* _What this task involves_
Continue the conversation with Brandon Taylor about post-postmodernism, picking up right after its last sentence.

We had to compete with the technological obstacles so many of us are used to by now: webcam picture and sound quality, the interruptions of city traffic and sirens, and the strict time limit of the Zoom basic package. We circumvented the last of these by spreading the conversation over more than one video call.
George Kowalik (GK): In the context of literary aesthetics and style, does the term post-postmodernism have any kind of use, interest, meaning, or value to you? Or is it as ridiculous as it sounds?
Brandon Taylor (BT): I haven’t heard that phrase in so long. I remember being an undergrad, when I was studying Chemistry but all my friends were lit majors. They started using the phrases ‘post-postmodernism’ and ‘New Sincerity’. I wanted to be cool and be like, yeah, I’m a post-postmodernist, even though I had no idea what modernism or postmodernism were. So, I’ve lived with it in the background for many years.
This move away from irony and from using technique as an evasive manoeuvre to get around sentiment and feeling, this direct confrontation with the matter at hand… as a mode, it perhaps is the most dominant mode right now. After the demise of historical realism, everybody pivoted to this mode, but they didn’t use it to trouble notions of historicity, but to just talk about being sad in their major global centres. There’s a sort of unnamed force behind the thrones in contemporary fiction, so to speak.
GK: I’m taking up the quite reductive position of entertaining the possibilities of this term while talking about how futile it is to try and name this moment after postmodernism. This 21st century wave of fiction that, like you say, turns towards sincerity and feeling but (and Everett’s a great example of this) still has a lot of fun with the high style and experimental acrobatics of postmodernism. There is a tricky relationship between writers of your generation, the generation just before, and the critic. There’s an impulse to tack individual writers today onto this wave or term or definition of a broader moment in fiction. But it’s not just one thing, there’s not just one example of it, not just one way to be post-postmodern or write after postmodernism, as it were.

* _Given material_
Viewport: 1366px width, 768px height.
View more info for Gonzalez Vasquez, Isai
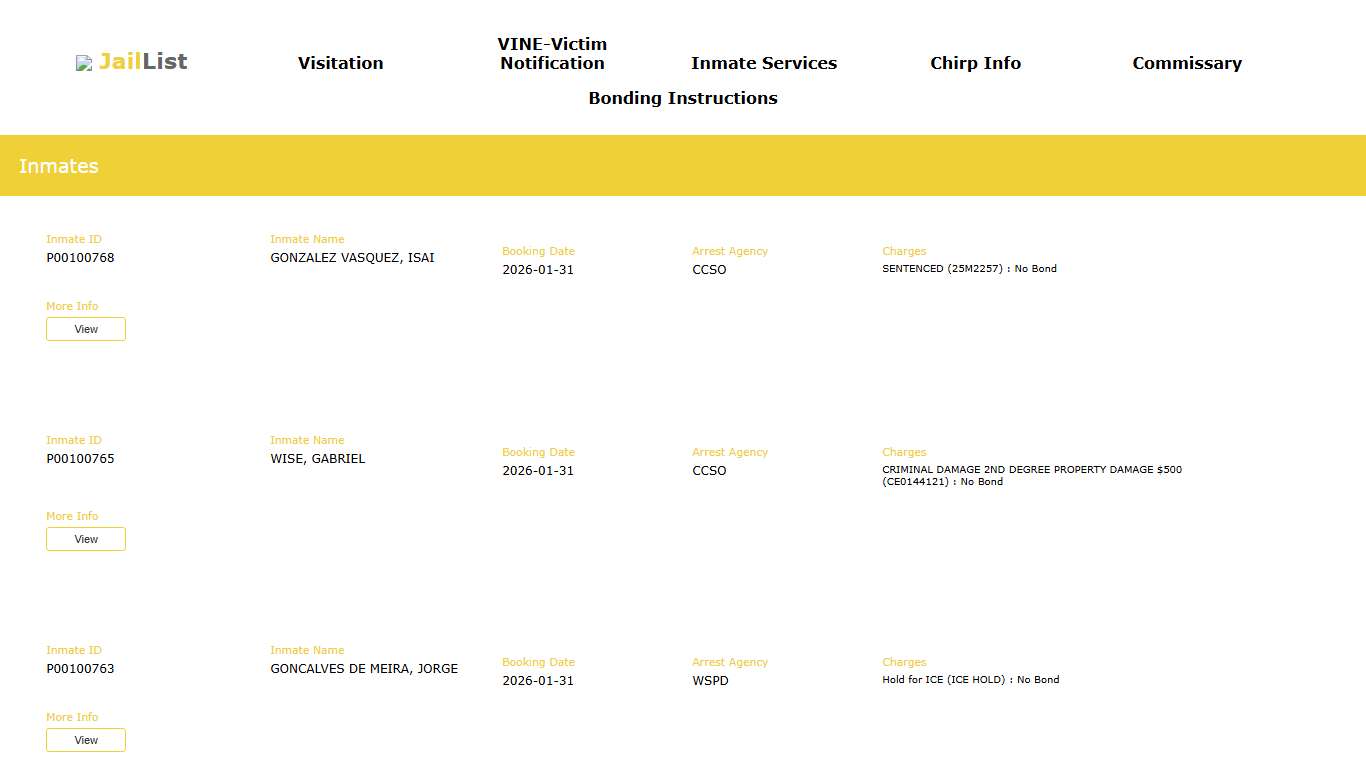86,329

* _Response to this exercise_
BT: I also think that perhaps what has changed most is a dissolution of some centralised authoritative body that can name moments. I do feel that the way modernism and even postmodernism got their names was from authoritative figures in both academia and literary criticism. They had the authority to name things and we were all just vibing with it. But with the death of so-called monoculture and it not being as alive or active, we’re all doing weird, strange variations on so called post-postmodernism. But maybe nobody really has the authority to name anything anymore and we’re all just drifting in the stream.
GK: I think this reductive impulse can be framed by a broader cultural crisis of definition and labeling—of pointing at something and needing to understand it, rather than just letting it be. We seem to be hindered by the fact that the very nature of defining social categories and types of identity and ways of being is in crisis mode. These things are essential but are becoming increasingly institutional rather than individual. Real Life but also ‘Potluck’, ‘Proctoring’, and some of the other stories in Filthy Animals seem to take an interest in an institutionalised mode of classification. A need to define, specifically staged in the university, which birthed these terms in the first place—postmodernism, but also going back further.
So often in Real Life, the protagonist Wallace is trying to break out of these restrictions posed by the academic environment, these reductions of living to data storage, to a box-ticking depository of qualifications, publications, but also experiences and relationships. The novel seems to show where institutionalised classification becomes a problem, and where that problem bleeds into real life, real relationships and people, and in Wallace’s case real trauma. What were your motivations behind setting Real Life in an academic institution?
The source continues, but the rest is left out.